The inaugural season of the Overwatch League is coming to a close next month after the grand finals event in Brooklyn, New York and Blizzard has revealed some new information about how aspects of the offseason, such as free agency and Contenders rosters, will work.

Free Agency

Overwatch League

On Aug. 1 a signing window will open where teams can negotiate with their current players, affiliated Contenders players, and complete trades with other teams. Teams will have over a month to do so before all inaugural-season contracts expire. This means that any player without a valid contract as of Sept. 9 will become a free agent.

Then, from Sept. 9 to Oct. 7, Overwatch League expansion teams will have an exclusive window where they can sign free agents. Unsigned players will get to negotiate with all of the OWL teams on Oct. 8, which is the official start date for the whole league’s free agency period.

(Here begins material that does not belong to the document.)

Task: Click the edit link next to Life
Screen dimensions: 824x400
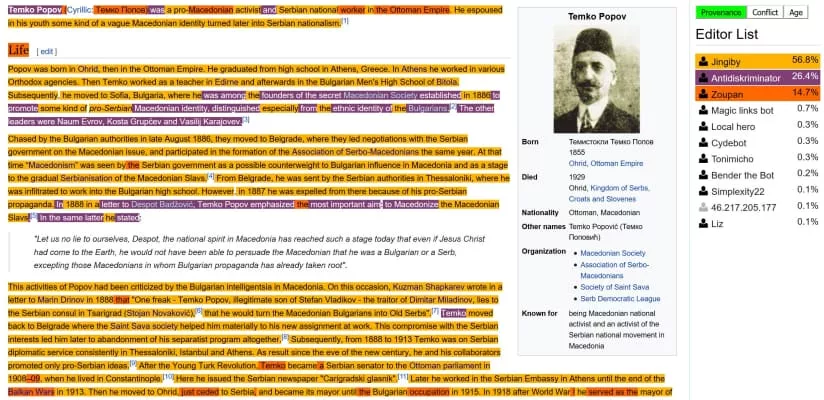Action: point(47,51)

According to Blizzard, each team must have at least eight players under contract by the beginning of December. Teams will have until an unspecified season deadline in 2019 to sign or trade players, though. The season deadline will also determine which players are eligible to compete. Any player that turns 18 years old before the deadline will be eligible to sign with an OWL team for the 2019 season.

Contenders Rosters

Overwatch Contenders

The Contenders series will also be changing a bit. In addition to rosters being limited to eight players, OWL teams will be able to reach out to any Contenders players to arrange tryouts or negotiate contracts. However, they must inform the player’s current team a day before doing so.

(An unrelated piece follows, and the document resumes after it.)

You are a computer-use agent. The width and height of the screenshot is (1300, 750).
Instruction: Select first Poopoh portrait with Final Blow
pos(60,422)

Overwatch League teams signing Contenders players may have to pay a buyout fee, which was set at 25 percent of the player’s average annual base salary in the first season. But that rate has been removed and a 100 percent cap has taken its place.

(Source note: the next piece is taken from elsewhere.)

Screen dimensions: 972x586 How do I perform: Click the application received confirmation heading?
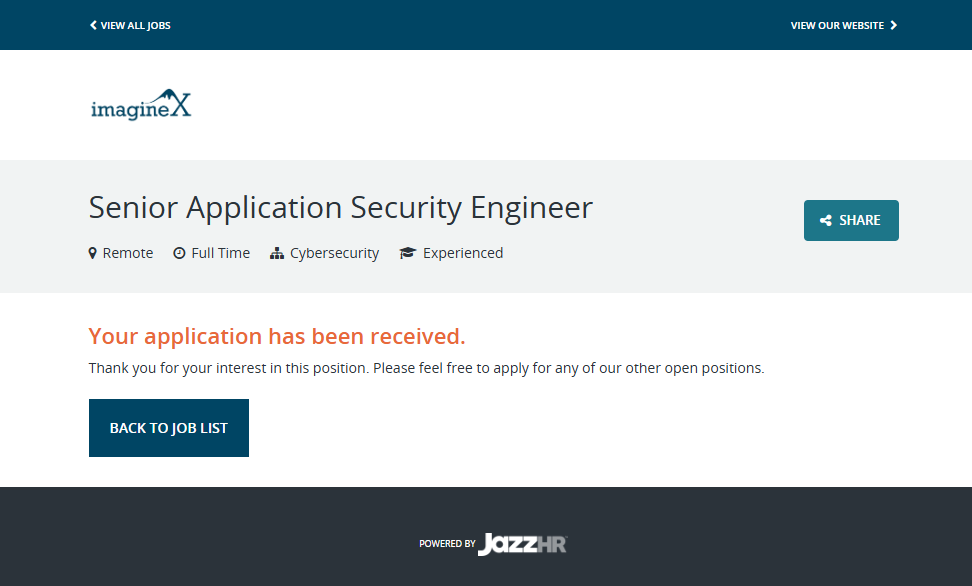click(277, 336)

Right-to-match clauses can be also negotiated between Contenders teams and their affiliate OWL teams, which will allow the parent team to match any other OWL offer within a week of the offer being made. The league will also be instituting select blackout windows during each season in an effort to “minimize disruption to the competition leading up to and during Contenders playoffs.”

Two-Way Players

Overwatch League

Next season, teams will be able to designate players as eligible to compete in Contenders on an affiliated team, thereby making them official two-way players. There is a four-player maximum during each stage and those players must be selected prior to the start of the stage.

The league has set some rules that will hopefully stop some potential issues here regarding the use of players in both leagues consistently.

  • Two-way players will count toward the OWL 12-person roster, regardless of where they play, and will count toward the Contenders eight-person roster when they compete for them.
  • Two-way players cannot compete in more than two OWL matches in a stage or that player will lose their Contenders eligibility.
  • No more than two designated two-way players can compete on the same team in a Contenders match.
  • No player will be eligible to appear in Contenders and OWL matches in the same week.